> [Work task] Filter the entries for the string "computer". Copy each line that has it.

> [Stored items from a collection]
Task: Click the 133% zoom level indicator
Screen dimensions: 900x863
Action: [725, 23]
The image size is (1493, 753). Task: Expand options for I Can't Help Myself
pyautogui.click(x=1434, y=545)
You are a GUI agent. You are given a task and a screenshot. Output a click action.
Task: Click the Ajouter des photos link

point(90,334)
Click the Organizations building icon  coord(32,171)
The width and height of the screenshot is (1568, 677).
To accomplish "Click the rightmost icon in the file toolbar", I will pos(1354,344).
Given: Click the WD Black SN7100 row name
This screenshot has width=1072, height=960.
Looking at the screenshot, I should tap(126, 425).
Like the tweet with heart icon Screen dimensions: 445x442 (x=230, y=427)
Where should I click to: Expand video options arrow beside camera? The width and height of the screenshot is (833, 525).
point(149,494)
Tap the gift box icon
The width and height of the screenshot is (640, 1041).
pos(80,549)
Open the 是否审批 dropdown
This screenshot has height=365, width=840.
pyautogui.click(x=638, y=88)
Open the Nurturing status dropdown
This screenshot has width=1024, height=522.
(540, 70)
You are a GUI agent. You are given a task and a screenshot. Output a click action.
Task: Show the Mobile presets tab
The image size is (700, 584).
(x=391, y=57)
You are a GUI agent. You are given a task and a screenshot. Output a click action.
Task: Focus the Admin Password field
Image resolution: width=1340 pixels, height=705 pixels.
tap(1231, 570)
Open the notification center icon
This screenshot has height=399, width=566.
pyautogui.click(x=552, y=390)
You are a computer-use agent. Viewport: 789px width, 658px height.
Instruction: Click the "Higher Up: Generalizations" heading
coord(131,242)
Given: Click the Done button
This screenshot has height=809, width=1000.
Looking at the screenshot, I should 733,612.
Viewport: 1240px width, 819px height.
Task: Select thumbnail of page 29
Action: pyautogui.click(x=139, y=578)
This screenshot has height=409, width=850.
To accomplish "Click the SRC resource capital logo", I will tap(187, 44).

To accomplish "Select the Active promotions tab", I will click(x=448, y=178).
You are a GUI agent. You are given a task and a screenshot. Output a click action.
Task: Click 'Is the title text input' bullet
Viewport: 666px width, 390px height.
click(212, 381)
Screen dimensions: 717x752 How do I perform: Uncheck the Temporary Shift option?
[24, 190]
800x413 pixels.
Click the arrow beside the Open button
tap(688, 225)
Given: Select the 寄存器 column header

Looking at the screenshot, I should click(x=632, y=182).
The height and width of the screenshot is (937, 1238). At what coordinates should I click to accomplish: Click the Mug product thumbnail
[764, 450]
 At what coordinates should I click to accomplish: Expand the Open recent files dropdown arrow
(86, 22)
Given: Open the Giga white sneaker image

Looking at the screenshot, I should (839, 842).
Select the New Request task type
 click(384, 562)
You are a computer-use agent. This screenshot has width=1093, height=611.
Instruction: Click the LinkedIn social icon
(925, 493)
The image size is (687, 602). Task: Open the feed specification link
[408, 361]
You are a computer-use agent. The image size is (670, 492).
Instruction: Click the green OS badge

> [Reply to the task]
You are a computer-use agent. Viewport: 789px width, 658px height.
You are a computer-use agent. This screenshot has width=1093, height=611.
You are a computer-use agent. The image size is (670, 492).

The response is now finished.